In an interview earlier this month,said the company had been proactively trying to resolve these issues for some time.
"We know the billing relationship we have with our customers is a sacred trust. And we put a lot of resources into making sure we get the bills out to customers accurately," McAdam said in an interview with CNET. "We've been working on this since we started offering BREW apps on phones. It's always been an ongoing process. It has nothing to with the FCC. We just wanted to bring them up to speed on our efforts and how the process is going. This is an ongoing process that every carrier deals with. And every carrier is trying to mitigate these problems, but some things slip through the cracks. That's what we are trying to fix now."
In the statement the company said that in September 2009, months before the FCC contacted the company about its investigation, Verizon had implemented a free 50 kilobyte allowance to limit inadvertent charges.
Verizon has already begun the process of repaying customers for accidental data charges. The company said it is notifying eligible current and former customers and it's either applying credits or sending refunds in October and November.
Current customers will be notified in upcoming bills. And former customers will receive a letter and refund check in the mail.
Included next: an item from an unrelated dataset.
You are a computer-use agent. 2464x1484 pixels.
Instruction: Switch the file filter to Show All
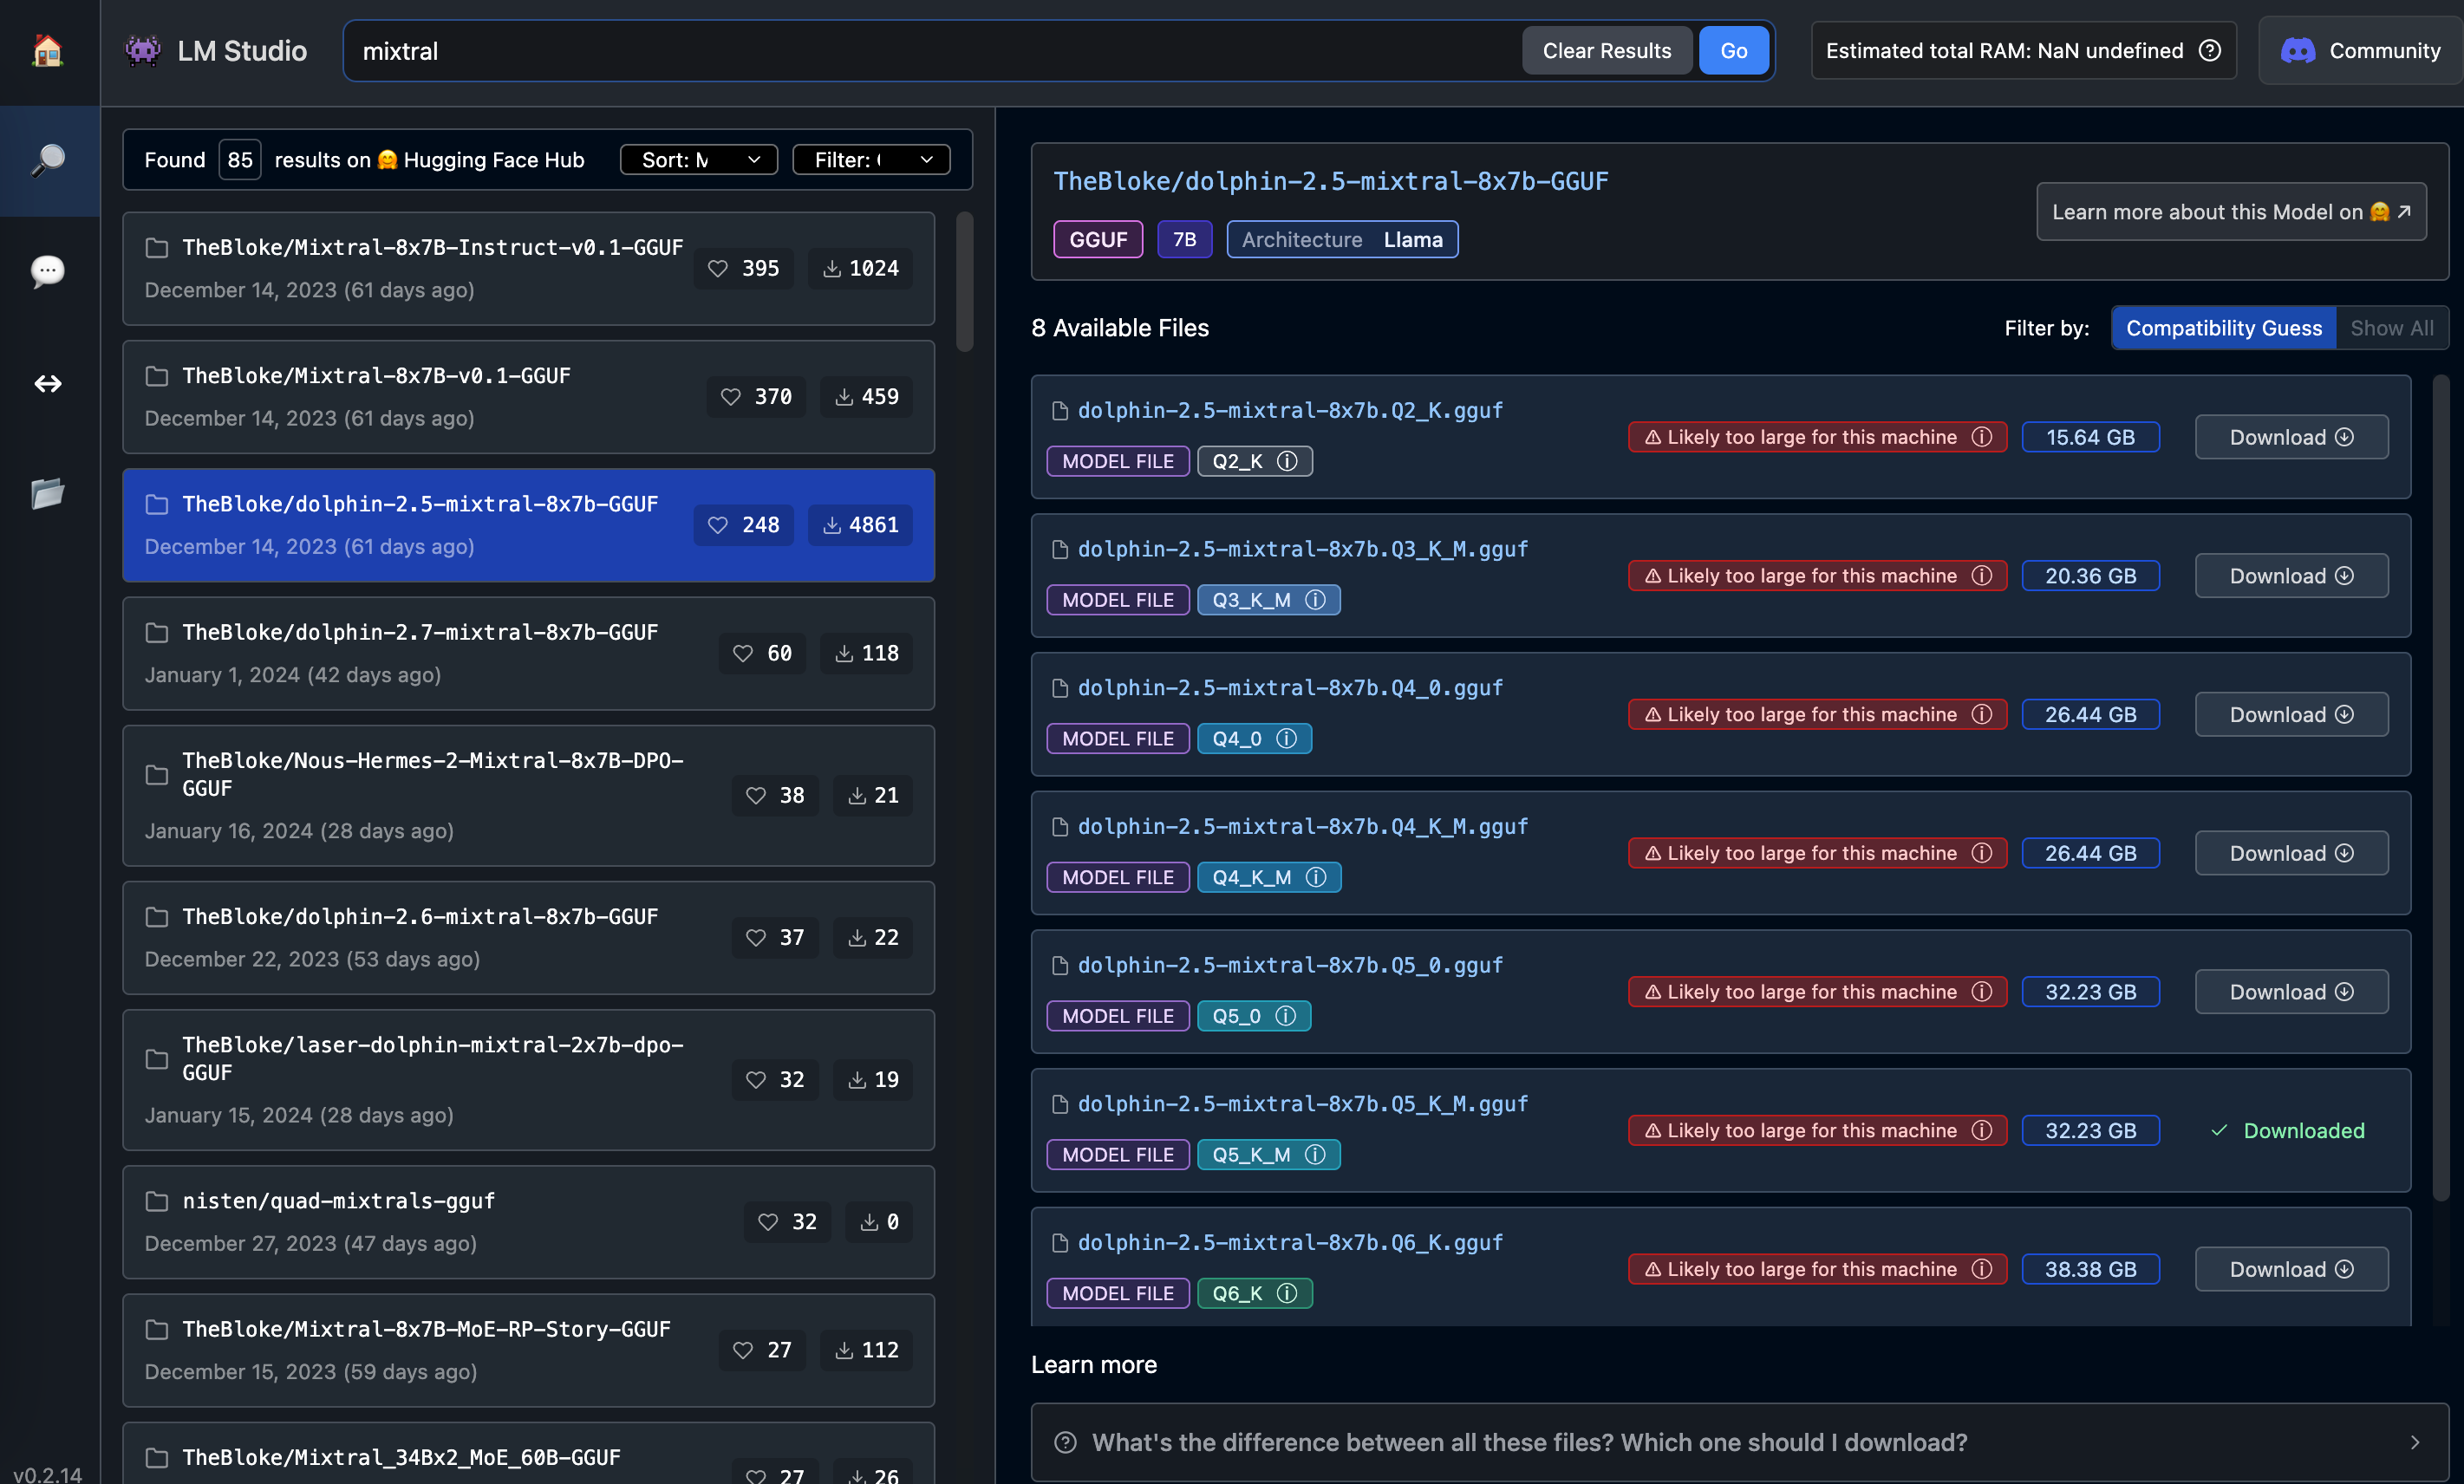tap(2392, 327)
In most cases, Verizon said the credits and refunds are in the $2 to $6 range, but some might be larger amounts. Verizon also said that the rest of its customers, 77 million of them, are not affected.
As mentioned above, the company explained that the only customers affected by inadvertent charges are those who do not have data plans. These customers choose to pay for data usage on a per megabyte basis. Most of the mystery charges stemmed from a very small data "acknowledgment" session sent by software pre-loaded on certain phones, the company said. For customers who did not have data plans and who were not otherwise using data features on their devices, this software triggered the pay as you go charge of $1.99.
"We never intended to charge customers for this "acknowledgment" data session," Verizon said in the statement. "In other cases, we accidentally charged customers for access to Web site links that were not supposed to trigger data charges."
Verizon said it has put improvements in place to prevent this from happening in the future.
"We are a company that listens to its customers and in this case we got to the bottom of a problem and resolved the errors," the statement read. "We have taken this action because it is the right thing to do. We value our customers and their trust in us, and we do everything in our power every day to earn and keep that trust."
Update at 1:33 p.m. PDT:This story has been updated with statements from Verizon Wireless.